EXAMPLES Example 1 Preparation of Porcine Retinal Cells Transfected with Human Adenovirus E1 Gene Sequences (VIDO R1 cells)

[0029] Primary cultures of porcine embryonic retina cells were transfected with 10 μg of plasmid pTG 4671 (Transgene, Strasbourg, France) by the calcium phosphate technique. The pTG 4671 plasmid contains the entire E1A and E1B sequences (nts 505-4034) of HAV-5, along with the puromycin acetyltransferase gene as a selectable marker. In this plasmid, the E1 region is under the control of the constitutive promoter from the mouse phosphoglycerate kinase gene, and the puromycin acetyltransferase gene is controlled by the constitutive SV40 early promoter.

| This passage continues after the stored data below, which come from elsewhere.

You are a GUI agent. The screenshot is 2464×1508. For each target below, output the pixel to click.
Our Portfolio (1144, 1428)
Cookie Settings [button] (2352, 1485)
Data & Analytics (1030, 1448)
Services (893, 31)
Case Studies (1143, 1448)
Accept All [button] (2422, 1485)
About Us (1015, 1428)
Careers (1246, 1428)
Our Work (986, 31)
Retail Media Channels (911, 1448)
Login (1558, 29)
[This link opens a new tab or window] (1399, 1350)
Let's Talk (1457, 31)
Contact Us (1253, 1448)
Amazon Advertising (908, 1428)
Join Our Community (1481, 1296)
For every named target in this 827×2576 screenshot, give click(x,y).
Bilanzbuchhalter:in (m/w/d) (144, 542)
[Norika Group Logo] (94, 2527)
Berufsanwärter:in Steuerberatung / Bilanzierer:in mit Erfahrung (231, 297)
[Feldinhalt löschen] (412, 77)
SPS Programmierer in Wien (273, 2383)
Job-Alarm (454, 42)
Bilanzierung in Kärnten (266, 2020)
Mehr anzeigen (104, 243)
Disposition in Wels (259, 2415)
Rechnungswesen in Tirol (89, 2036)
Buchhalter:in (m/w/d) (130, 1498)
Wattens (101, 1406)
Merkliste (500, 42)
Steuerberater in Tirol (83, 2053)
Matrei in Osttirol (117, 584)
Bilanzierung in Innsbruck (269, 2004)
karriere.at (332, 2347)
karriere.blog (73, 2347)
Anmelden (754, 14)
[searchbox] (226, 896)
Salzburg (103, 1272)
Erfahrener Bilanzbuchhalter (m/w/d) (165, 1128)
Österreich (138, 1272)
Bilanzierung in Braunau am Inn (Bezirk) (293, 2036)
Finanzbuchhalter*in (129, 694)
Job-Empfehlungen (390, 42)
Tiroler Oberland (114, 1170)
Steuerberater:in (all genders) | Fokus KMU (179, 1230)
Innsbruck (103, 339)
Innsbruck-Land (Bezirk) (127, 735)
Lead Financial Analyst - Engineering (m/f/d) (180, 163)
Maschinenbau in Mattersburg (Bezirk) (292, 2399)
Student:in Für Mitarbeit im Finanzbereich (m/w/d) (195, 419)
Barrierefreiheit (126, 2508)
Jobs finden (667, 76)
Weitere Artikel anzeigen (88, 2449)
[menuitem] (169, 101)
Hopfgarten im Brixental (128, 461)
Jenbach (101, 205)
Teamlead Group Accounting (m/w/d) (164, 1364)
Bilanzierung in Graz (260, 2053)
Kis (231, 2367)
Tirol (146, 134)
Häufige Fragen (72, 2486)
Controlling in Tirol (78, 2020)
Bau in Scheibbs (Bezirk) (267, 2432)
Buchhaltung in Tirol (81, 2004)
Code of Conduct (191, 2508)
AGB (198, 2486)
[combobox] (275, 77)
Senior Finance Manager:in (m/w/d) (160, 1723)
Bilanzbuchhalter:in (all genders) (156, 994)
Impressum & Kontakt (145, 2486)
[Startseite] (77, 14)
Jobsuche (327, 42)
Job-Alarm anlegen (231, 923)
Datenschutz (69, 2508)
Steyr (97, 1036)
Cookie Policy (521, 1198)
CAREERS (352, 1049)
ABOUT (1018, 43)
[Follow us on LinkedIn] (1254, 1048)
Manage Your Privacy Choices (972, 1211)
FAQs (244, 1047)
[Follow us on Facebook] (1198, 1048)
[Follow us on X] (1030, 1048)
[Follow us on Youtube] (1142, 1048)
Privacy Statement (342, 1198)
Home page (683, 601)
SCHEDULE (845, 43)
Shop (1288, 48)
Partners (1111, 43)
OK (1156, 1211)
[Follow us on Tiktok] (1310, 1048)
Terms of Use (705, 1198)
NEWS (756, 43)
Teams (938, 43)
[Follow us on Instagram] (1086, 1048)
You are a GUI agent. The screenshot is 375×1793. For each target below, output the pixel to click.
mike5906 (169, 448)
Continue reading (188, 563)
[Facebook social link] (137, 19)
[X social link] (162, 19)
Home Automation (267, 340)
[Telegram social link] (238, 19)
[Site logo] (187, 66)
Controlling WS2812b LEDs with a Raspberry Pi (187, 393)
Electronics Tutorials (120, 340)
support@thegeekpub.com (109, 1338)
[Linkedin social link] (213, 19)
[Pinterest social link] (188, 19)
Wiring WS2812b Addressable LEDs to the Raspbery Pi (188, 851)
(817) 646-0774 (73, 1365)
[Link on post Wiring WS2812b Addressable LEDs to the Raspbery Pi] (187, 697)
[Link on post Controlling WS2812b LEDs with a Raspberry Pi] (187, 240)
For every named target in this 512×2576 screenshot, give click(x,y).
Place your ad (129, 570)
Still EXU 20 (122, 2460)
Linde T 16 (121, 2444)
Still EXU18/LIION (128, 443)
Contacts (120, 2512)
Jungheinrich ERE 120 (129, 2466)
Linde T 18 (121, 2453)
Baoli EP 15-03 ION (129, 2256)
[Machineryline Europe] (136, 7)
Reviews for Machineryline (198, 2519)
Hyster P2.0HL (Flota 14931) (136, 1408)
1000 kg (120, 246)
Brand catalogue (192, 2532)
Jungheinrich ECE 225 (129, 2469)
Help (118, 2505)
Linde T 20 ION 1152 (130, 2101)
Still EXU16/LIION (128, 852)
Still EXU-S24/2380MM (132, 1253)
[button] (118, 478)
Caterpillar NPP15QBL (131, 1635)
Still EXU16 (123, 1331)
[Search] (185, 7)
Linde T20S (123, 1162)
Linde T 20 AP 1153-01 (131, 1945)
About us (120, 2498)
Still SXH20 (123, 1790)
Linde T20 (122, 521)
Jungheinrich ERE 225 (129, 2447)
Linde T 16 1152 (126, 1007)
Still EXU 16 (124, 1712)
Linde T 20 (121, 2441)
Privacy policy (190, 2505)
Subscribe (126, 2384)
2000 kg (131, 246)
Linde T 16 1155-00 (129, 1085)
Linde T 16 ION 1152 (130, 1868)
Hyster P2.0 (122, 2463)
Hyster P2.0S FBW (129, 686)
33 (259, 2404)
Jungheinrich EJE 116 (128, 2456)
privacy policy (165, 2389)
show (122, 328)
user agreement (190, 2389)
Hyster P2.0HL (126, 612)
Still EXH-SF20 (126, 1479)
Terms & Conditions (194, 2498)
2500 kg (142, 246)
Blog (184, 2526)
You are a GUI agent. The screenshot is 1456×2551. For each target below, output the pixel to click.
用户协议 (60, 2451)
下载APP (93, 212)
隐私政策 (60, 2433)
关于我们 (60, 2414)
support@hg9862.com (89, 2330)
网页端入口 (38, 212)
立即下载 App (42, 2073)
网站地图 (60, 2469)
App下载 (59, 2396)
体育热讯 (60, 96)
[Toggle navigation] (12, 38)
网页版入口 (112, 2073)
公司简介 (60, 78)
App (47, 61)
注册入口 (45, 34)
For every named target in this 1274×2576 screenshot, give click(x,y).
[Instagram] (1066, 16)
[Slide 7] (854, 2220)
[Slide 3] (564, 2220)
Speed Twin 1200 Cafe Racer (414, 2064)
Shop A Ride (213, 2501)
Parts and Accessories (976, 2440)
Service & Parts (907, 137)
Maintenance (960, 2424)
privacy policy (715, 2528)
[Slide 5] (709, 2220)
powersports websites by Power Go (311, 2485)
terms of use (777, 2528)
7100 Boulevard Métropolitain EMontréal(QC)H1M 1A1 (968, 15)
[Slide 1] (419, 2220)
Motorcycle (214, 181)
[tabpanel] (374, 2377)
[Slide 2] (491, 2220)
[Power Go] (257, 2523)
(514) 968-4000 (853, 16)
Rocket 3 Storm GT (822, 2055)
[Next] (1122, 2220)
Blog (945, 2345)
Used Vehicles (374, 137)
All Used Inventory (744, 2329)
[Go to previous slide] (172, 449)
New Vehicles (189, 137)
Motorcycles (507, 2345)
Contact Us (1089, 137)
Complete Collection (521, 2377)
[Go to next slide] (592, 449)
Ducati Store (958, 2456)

Transformed cells were selected by three passages in medium containing 7 μg/ml puromycin, identified based on change in their morphology from single foci (i.e., loss of contact inhibition), and subjected to single cell cloning. The established cell line was first tested for its ability to support the growth of E1 deletion mutants of HAV-5. Subsequently the cell line was further investigated for the presence of E1 sequences in the genome by PCR, expression of the E1A and E1B proteins by Western blot, and doubling time under cell culture conditions. E1 sequences were detected, and production of E1A and E1B proteins was demonstrated by immunoprecipitation. Doubling time was shorter, when compared to that of the parent cell line.

[0030] To assess the stability of E1 expression, VIDO R1 cells were cultured through more than 50 passages (split 1:3 twice weekly) and tested for their ability to support the replication of E1-deleted HAV-5. Expression of the E1A and E1B proteins at regular intervals was also monitored by Western blot. The results indicated that the VIDO R1 line retained the ability to support the growth of E1-deleted virus and expressed similar levels of E1 proteins during more than 50 passages in culture. Therefore, VIDO R1 can be considered to be an established cell line. VIDO R1 cell line has been deposited with the American Type Culture collection (ATCC) and has ATCC accession number PTA-155.

Example 2

[0031] Example 2 provides a description of the molecular cloning of full-length PCV2 genome.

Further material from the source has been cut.